The elements of Amy Sacksteder’s body of work in The Small Details are more concrete—sometimes literally--and often depend on the juxtaposition of disparate materials unified by color in mini-installations. The multi-part array of assembled objects that range across one wall of the gallery are made from scraps of ordinary-looking plaster or stone, shards of emerald-colored glass, or bits of ceramic. She also includes more conventional objects, like ceramic jars and two-dimensional “paintings” composed of flat glass fragments, as in her pair of assemblages, Grounded and Ungrounded. The combination of collage and ceramic objects arranged on a table near the window of the gallery seems to want very much to be taken as landscape. Sacksteder succeeds particularly well with the whitish ceramic pieces at the center of the table that might be plateaus (or sphinxes?) Seen from a distance, they are both diminutive and monumental. 

Two of Sacksteder’s most satisfying works are her largest in the exhibition. Interruptions: The Other Side of Light, flirts with the luminous play of radiance on the wall. This lacy cutout is reflective silver leaf on one side, but on the back, we can make out the glow of fluorescent orange that causes the wall to glow. The squared-off oval shapes reminiscent of car body parts or plastic blister packs that are typical of much of Sacksteder’s work have been cut out of the sheet on the wall and form a scattering of wafer-like bits at the foot on a kind of altar. 
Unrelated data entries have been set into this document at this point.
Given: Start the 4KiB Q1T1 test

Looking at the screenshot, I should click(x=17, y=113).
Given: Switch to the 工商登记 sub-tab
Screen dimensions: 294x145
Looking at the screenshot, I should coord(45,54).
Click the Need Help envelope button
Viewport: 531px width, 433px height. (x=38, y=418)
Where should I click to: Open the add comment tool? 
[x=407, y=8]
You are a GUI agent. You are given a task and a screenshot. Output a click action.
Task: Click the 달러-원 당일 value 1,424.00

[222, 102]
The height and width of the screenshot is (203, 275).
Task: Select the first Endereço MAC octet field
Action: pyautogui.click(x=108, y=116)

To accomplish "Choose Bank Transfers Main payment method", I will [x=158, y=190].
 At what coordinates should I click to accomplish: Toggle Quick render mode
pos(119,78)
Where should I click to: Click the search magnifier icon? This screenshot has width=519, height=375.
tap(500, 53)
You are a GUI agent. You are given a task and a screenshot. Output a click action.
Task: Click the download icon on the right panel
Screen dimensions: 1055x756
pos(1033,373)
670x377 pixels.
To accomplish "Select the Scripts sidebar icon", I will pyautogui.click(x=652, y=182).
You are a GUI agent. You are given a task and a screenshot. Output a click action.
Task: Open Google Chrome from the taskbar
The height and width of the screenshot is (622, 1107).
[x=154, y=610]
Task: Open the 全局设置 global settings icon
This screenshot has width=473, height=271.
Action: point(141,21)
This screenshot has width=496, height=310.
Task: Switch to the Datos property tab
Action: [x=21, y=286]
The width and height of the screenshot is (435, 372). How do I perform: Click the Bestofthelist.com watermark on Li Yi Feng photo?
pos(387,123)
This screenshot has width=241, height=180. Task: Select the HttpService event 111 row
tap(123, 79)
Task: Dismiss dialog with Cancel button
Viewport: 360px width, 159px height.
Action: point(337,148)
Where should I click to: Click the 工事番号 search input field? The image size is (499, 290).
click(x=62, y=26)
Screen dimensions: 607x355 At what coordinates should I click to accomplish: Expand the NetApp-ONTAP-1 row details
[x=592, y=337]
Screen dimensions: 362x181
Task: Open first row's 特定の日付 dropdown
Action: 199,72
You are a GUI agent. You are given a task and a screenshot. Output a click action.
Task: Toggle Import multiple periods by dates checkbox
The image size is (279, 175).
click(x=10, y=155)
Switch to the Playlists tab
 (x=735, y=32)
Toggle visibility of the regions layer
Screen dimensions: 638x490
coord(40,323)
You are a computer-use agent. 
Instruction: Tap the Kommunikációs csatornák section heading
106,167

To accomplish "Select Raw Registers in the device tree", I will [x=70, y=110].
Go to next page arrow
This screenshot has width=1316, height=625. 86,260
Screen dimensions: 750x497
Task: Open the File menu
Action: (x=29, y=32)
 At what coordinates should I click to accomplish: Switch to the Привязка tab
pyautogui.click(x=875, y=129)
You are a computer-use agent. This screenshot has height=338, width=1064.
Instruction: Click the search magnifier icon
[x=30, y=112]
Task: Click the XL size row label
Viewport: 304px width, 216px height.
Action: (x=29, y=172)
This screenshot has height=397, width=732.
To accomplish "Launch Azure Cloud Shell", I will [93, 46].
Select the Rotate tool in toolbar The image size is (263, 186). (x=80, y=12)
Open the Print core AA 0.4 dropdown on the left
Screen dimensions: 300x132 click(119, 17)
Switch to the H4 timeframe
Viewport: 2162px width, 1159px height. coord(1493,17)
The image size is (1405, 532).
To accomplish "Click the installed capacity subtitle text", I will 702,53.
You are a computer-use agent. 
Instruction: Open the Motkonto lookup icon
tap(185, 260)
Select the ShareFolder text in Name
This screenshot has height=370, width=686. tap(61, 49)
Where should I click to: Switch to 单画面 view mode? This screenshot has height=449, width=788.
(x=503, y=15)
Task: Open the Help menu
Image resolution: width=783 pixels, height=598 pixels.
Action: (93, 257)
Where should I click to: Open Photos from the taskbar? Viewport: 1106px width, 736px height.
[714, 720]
The post-industrial elements that characterize Sacksteder’s silvery wall piece are repeated and elaborated in Pandemic Patina, an artwork that seems to have begun as a conventional painting on stretched canvas, but which has traveled very far indeed from its formal source. Those car windshield shapes are back, but the artist has cut through the face of the canvas to reveal an additional metallic plane, as well as a gilded stretcher bar, upon which rest stones that echo round shapes painted on the face of the painting. The fluorescent orange that Sacksteder seems to like so much appears here again, both on the back of the canvas and in elements on the front, setting up an intriguing back-and-forth, front-to-back dialog between the various layers of the wall piece.

The Institute for the Humanities and Gallery Director Amanda Krugliak deserve some serious credit from the Ann Arbor arts community, both for consistently curating interesting exhibitions and for reaching out beyond academia with their offerings. The Small Details will be on view for extended hours during the Art Fairs this year and the selection of these two artists is clearly intentional as a counterpoint to the more conventional crafts on the street. The small scale of the work, as well as the formal inventiveness with which Sacksteder and Singletary handle their materials, will provide visitors with an alternative conceptual point of reference from which to enjoy and critique the usual art fair fare.  


K.A. Letts is an artist and art blogger. She has shown her work regionally and nationally and in 2015 won the Toledo Federation of Art Societies Purchase Award while participating in the TAAE95 Exhibit at the Toledo Museum of Art. You can find more of her work at RustbeltArts.com.


"The Small Detailsis at the Institute for the Humanities Gallery, 202 S. Thayer St., Ann Arbor, Mon-Fri 9 am – 5 pm daily. Art fair hours July 21, 22, 23, 10 am – 6 pm.